課題指示
APEC議長国タイを論じた文章の続きを、最後の文の後から書きなさい。

本文抜粋
◇ ◇ ◇ ◇ ◇

世界経済評論IMPACT(世界経済評論インパクト)

No.2425
世界経済評論IMPACT No.2425

大国間対立の激化で波乱が予想されるAPEC

助川成也

(国士舘大学政経学部 教授)

2022.02.21

 アジア太平洋協力会議(APEC)議長国タイの主な役割は,前年に採択されたアオテアロア行動計画を着実に推進することである。タイは総選挙を控え,自ら主導して肝煎り政策をAPECの戦略に組み込み,リーダーシップの印象付けを狙う。ただし今年のAPECではこれまで以上に米国・中国間の対立の激化が予想され,タイは議長国として難しい舵取りを迫られる。

議長に求められる行動計画の着実な推進

 1989年に豪州ホーク首相の提唱で発足したAPECは,これまでアジア太平洋地域の持続可能な成長と繁栄に向けて,貿易・投資の自由化・円滑化や地域経済統合の推進,経済・技術協力等の活動実施を推進してきた。1994年には中長期的目標「ボゴール宣言」を打ち出し,2020年を期限に域内における貿易と投資の自由化達成を目指した。

ボゴール目標の後継に位置付けられるのが,2020年に採択された「プトラジャヤ・ビジョン2040」である。同ビジョンでは,1)貿易・投資,2)イノベーション,デジタル化,3)力強く,均衡ある,安全で,持続可能かつ包摂的な成長,の3つを経済的推進力にし,「全ての人々と未来の世代の繁栄のために,2040年までに,開かれた,ダイナミックで,強靱かつ平和なアジア太平洋共同体とする」ことを目指す。

 同ビジョン実現のため,昨年2021年に附属書として取りまとめられたのが「アオテアロア行動計画」(注1)である。同行動計画はプトラジャヤ・ビジョン2040で掲げられた3つの経済的推進力毎に,「目的」,「進捗の評価」,各APECエコノミーが取り組むべき「個別行動」及び「共同行動」が示されている。2022年の議長国タイに課された役割は,行動計画の着実な推進である。

優先課題の原動力としてBCG経済モデル組み込むタイ

 タイは2022年のAPEC議長国のテーマを「Open,Connect,Balance」(開かれ,連結し,均衡をとる)とし,①あらゆる機会に開かれ(貿易・投資の円滑化),②あらゆる次元で連結し(地域の再連結),③あらゆる側面で均衡をとる,ことを優先課題とした。

◇ ◇ ◇ ◇ ◇

提示情報
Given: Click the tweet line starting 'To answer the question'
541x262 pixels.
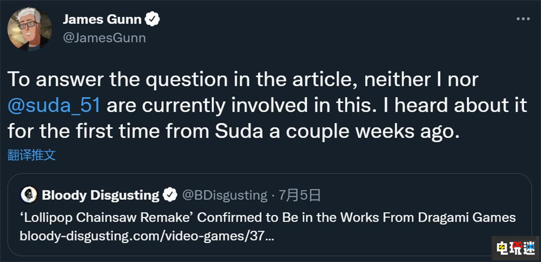Looking at the screenshot, I should [x=243, y=79].
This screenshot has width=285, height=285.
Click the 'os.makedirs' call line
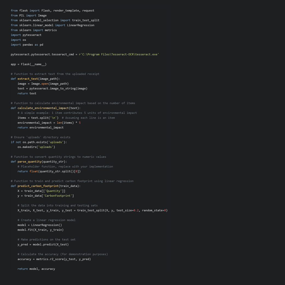tap(36, 147)
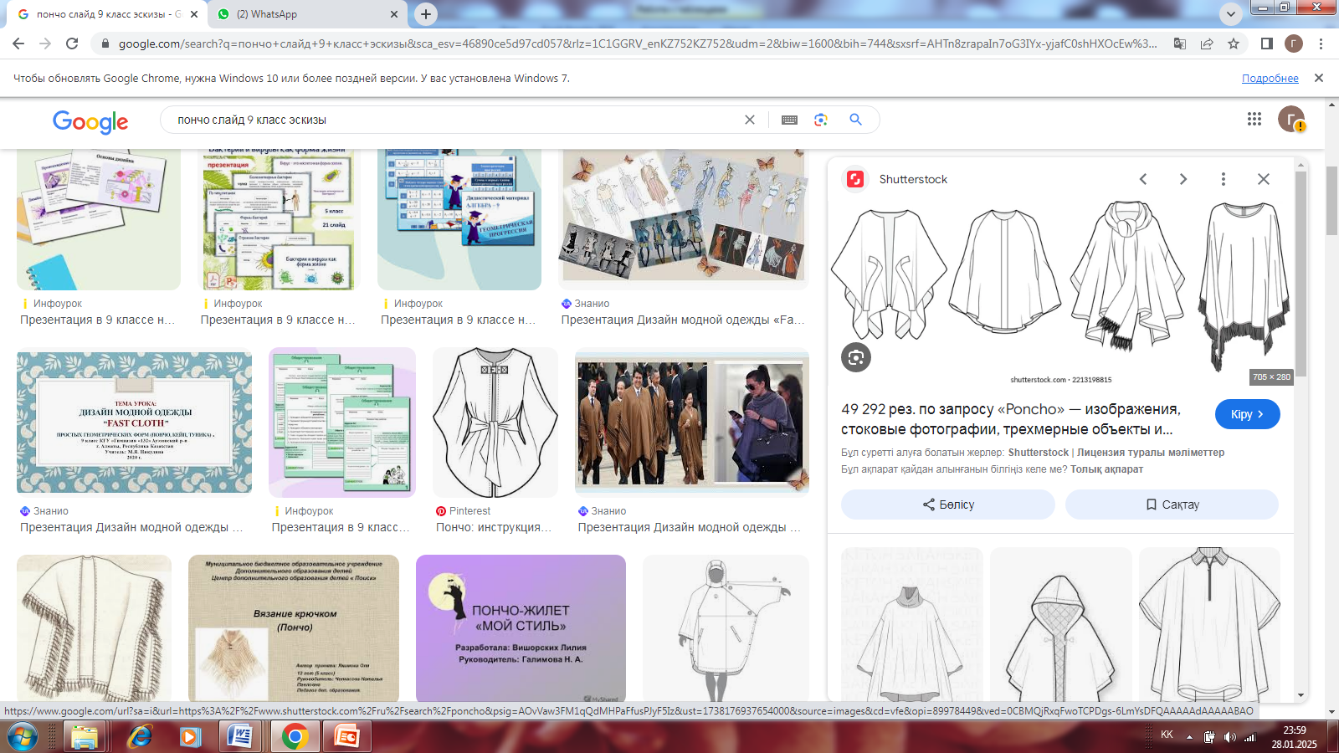Open the translate page icon in address bar
The height and width of the screenshot is (753, 1339).
click(x=1180, y=44)
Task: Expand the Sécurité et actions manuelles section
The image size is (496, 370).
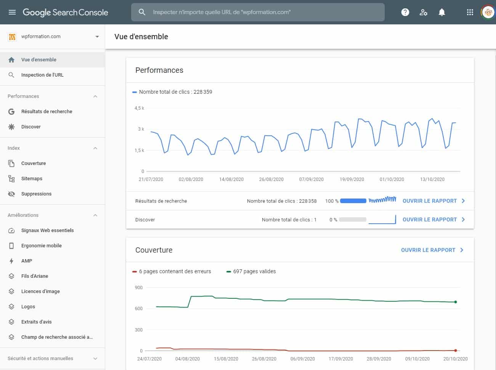Action: pyautogui.click(x=95, y=358)
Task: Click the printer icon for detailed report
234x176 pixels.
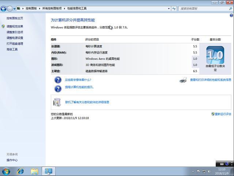Action: [183, 80]
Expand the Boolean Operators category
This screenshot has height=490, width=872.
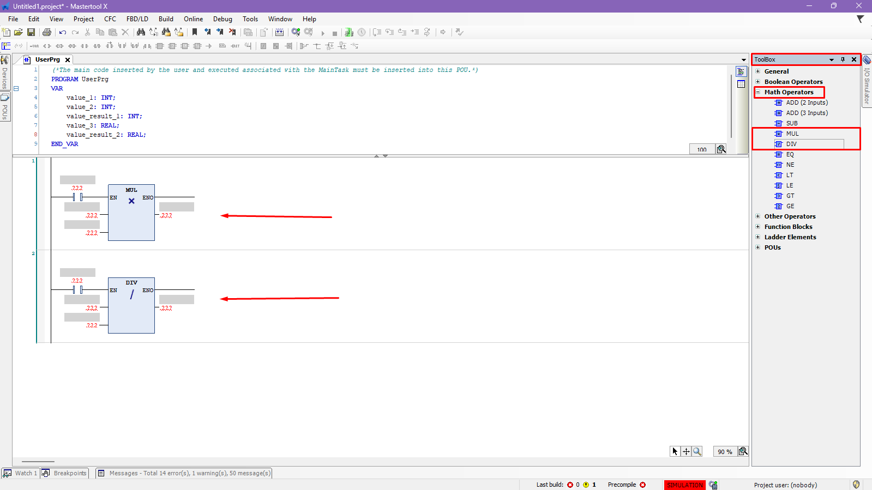[757, 82]
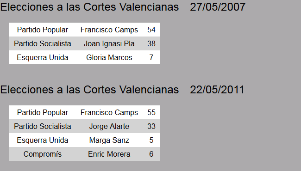Click the 38 seats value
301x171 pixels.
(x=151, y=43)
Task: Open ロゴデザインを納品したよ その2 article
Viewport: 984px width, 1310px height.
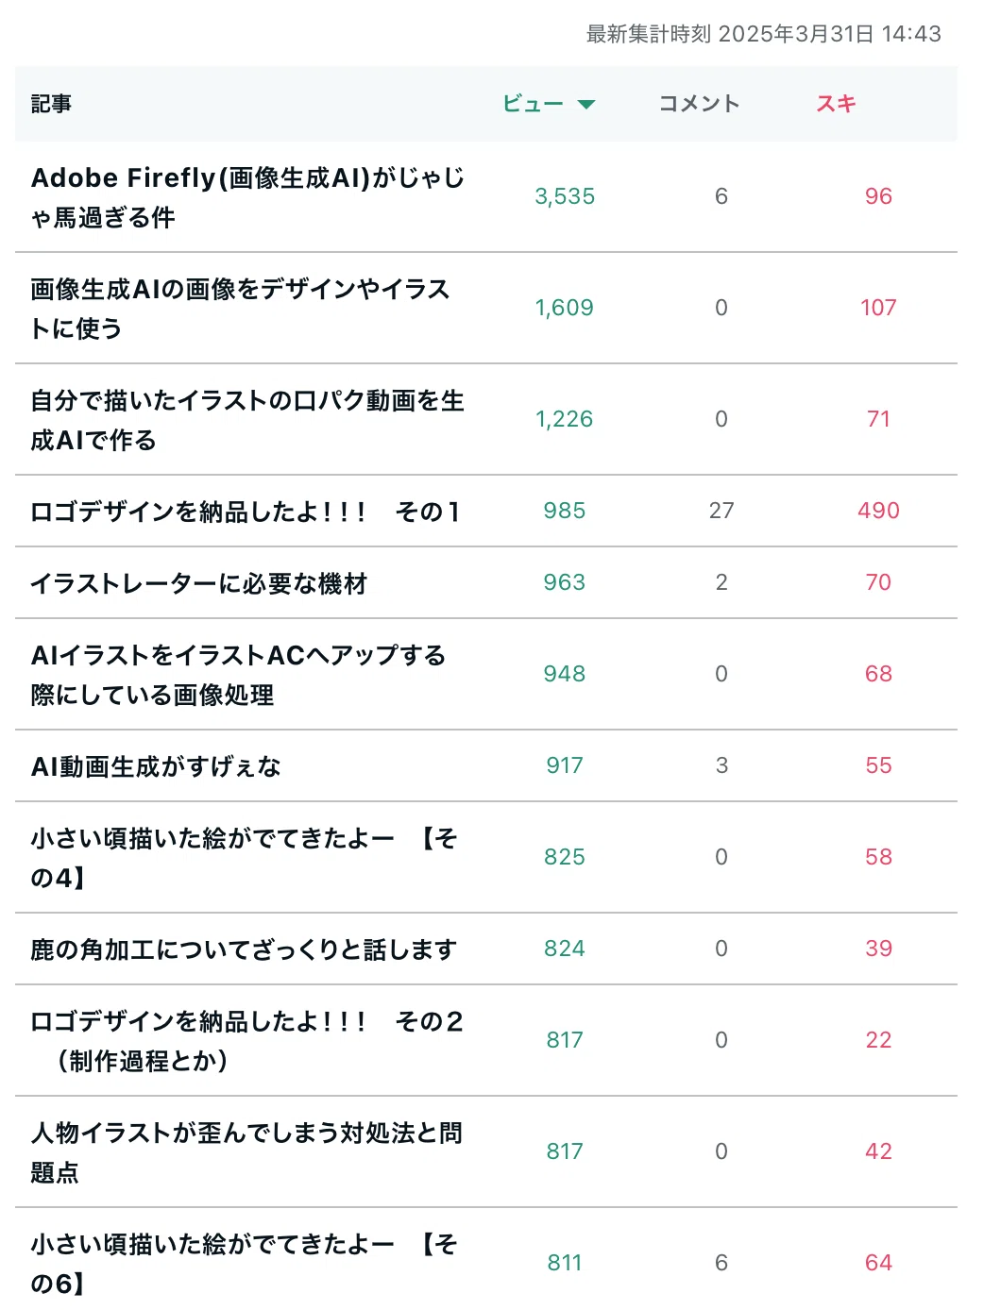Action: pyautogui.click(x=247, y=1041)

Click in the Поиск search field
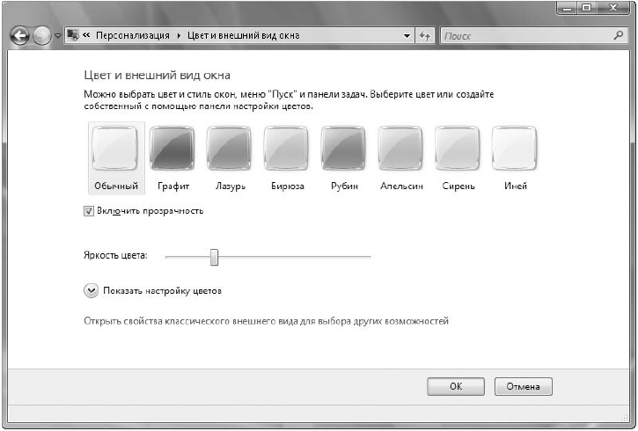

◇ ◇ ◇ ◇ ◇

解答例
 3つの優先課題について,①でタイはアジア太平洋自由貿易圏(FTAAP)実現に向けた議論を「再活性化」することが想定されている。②では,パンデミックで大きく影響を受けた「国境を越えた人の移動」について,ワクチン接種証明書の相互運用・承認などデジタル技術を活用し,地域内の再連結を目指す。③では,APECの将来の成長モデルに持続可能な開発と環境目標を組み込むため,タイの国家戦略「バイオ・循環型・グリーン(BCG)経済モデル」を導入する意向である。プラユット首相は,前例のない公衆衛生危機とその壊滅的な社会経済的影響を踏まえ,「パンデミックによって明らかになった不均衡に対処すべく,3つの確立された経済開発アプローチであるBCG経済モデルを地域の経済に統合することで成長を実現する」と意気込んでいる(注2)。

 プラユット首相がAPECへの「BCG経済モデル」の導入に固執する背景には,2023年3月までに行われる総選挙を控え,議長国としてのリーダーシップを国内に示すことで,選挙戦を有利に進めたいとの思惑があろう。

議長国タイを待ち受ける難題

 その中で最も懸念されるのが,APECの場に大国間の争いが持ち込まれることである。米国は22年初めにも「インド太平洋経済枠組み(IPEF)」を新設する。IPEFは中国対抗を目的とした新たな経済圏構想とも言われ,米国は「21世紀の経済統合ルールの形成を主導する」としている。22年2月,その米国が23年の議長国になることが決まったが,米国はIPEFの要素を2023年のAPECのアジェンダに組み込んで推進する意向を示している。そのため今回のAPEC各種会合でも米中とでその前哨戦が繰り広げられる可能性がある。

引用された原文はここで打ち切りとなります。